So please be proud of yourself. Somebody somewhere drank themselves silly this weekend and has no idea it was a bad idea, and no sense of the consequences. Someone is being mean and doesn't know or regret it. You are so far ahead of both those people. You are kind enough and sensible enough to realize what is wrong and feel bad about it. That is most of the game. It will take time, but you can do this.

Welcome to our community.
Radical Acceptance, by Brach   |   Self-Compassion, by Neff    |   Mindfulness, by Williams   |   The Book of Joy, by the Dalai Lama and Tutu
Healing From Family Rifts, by Sichel   |  Stop Walking on Egshells, by Mason    |    Emotional Blackmail, by Susan Forward

Malini

Hi nothinghere,

Welcome to Out of the FOG, you've come to the right place and you'll find lots of support and validation here.

Starting to realise what you've been through and how you've lived your life up until now can be really quite scary and catastrophizing the future is almost normal because the future seems daunting and the obstacles insurmountable.

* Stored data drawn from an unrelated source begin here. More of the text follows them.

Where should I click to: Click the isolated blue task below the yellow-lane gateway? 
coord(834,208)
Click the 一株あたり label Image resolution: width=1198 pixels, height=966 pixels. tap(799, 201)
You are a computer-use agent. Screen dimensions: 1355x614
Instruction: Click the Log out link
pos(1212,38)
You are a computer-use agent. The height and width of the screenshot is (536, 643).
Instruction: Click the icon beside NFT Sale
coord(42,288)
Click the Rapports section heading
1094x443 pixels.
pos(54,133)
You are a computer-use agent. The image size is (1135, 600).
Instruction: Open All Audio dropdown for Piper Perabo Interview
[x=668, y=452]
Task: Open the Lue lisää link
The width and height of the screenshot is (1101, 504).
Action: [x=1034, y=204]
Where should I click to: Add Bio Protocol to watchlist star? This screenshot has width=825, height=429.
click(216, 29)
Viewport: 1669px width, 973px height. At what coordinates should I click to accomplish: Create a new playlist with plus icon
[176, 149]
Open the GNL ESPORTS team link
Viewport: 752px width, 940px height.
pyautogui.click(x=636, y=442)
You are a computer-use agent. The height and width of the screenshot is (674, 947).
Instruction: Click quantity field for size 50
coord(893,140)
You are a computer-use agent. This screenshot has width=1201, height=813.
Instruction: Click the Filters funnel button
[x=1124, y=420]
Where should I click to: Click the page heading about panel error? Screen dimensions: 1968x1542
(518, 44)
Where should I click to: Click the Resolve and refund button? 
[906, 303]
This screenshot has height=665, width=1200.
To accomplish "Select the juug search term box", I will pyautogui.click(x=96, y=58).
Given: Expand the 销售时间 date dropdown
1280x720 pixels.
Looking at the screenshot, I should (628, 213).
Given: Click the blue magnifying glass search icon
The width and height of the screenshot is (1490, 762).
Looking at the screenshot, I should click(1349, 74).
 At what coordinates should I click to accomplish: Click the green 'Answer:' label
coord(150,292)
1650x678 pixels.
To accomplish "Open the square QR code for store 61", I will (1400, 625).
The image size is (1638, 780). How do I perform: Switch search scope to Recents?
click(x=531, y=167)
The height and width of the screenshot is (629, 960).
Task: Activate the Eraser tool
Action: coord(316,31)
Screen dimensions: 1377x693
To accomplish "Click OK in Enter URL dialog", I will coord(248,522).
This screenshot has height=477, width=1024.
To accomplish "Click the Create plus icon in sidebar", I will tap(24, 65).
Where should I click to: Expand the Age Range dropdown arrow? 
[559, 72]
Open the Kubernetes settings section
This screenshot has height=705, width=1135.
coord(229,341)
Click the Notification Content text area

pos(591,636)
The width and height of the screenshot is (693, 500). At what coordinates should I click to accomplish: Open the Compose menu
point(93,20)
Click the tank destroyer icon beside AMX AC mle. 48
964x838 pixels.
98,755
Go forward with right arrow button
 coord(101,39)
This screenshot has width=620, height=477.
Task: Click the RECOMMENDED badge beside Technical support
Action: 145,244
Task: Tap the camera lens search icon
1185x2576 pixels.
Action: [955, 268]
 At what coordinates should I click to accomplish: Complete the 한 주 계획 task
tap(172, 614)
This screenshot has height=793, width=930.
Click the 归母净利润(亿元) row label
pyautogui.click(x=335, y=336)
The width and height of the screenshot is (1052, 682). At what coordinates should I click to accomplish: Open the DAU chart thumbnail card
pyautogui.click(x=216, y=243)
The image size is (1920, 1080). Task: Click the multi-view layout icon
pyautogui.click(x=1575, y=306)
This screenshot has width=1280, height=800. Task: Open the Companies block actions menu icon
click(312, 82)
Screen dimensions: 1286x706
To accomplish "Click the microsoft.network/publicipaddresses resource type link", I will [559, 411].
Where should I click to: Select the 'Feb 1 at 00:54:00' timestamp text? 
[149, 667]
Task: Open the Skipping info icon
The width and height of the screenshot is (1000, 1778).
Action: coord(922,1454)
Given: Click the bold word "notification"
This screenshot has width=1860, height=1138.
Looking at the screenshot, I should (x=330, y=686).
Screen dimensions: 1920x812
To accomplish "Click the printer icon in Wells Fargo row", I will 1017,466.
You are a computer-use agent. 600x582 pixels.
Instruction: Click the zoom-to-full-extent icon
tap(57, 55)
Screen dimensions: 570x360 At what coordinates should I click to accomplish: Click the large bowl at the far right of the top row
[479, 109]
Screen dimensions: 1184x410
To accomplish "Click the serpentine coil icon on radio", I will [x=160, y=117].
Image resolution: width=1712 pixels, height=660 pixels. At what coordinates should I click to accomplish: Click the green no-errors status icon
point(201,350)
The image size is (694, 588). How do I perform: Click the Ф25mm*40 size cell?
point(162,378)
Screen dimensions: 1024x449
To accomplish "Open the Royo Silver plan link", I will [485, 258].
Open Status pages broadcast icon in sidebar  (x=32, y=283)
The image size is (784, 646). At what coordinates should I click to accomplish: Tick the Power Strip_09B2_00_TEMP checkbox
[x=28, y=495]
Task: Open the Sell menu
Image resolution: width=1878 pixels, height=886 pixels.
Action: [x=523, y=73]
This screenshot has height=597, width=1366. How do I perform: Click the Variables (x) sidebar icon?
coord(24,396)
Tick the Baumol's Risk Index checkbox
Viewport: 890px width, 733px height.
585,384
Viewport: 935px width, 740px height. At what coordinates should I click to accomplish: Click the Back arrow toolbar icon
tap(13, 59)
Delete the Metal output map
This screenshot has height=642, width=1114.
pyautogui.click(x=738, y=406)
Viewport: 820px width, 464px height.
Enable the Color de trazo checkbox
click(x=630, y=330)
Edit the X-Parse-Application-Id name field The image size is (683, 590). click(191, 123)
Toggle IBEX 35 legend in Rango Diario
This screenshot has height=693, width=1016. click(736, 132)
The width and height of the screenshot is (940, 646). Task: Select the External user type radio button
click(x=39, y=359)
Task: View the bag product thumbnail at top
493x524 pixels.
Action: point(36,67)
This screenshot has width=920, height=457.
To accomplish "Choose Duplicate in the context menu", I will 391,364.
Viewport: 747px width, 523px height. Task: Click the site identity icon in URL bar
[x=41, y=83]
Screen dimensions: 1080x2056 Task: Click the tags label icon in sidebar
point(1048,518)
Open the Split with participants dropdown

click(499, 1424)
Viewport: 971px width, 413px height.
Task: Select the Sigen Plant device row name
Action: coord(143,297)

I came here feeling like you  and in the 5 years I've been here, my life has changed and things that seemed doomed and inevitable actually turned out well. It takes time and it was baby steps all the way, lots of reading, writing, sharing and learning about the effects of growing up with PD parents and finding ways to lead a healthier, happier life.

If I'd come Out of the FOG sooner I would have been a better mom, a better spouse and a better friend (to myself). I can't change the way I was before, I can't take back any hurt I caused, all I can do is apologise to those I treated badly and do what I need to do in order to be a better person and free from the "fleas" starboardsong speaks of.

You write that maybe you don't deserve to be here or to get away from your parents. I would say, nobody deserves to be treated the way you were, by their parents no less, by the very people who should love, respect and nurture you. Everybody deserves to live a healthy, happy life and this community can offer support, tools and validation without judgement as you find your own path Out of the FOG.

I'm glad you found us and hope to see you on the boards.
"How do you do it?" said night
"How do you wake and shine?"
"I keep it simple." said light
"One day at a time" - Lemn Sissay

'I think it's important to realise that you can miss something, but not want it back' Paul Coelho

'We accept the love we think we deserve' Stephen Chbosky

practical

Quote from: nothinghere on February 11, 2019, 01:16:48 PM
I don't know. I'm scared that I'm too weak to get away. Maybe  I don't deserve to get away. I don't know what to do
You definitely do deserve to lead a healthy life, one were you are loved for who you are, a life free of abuse.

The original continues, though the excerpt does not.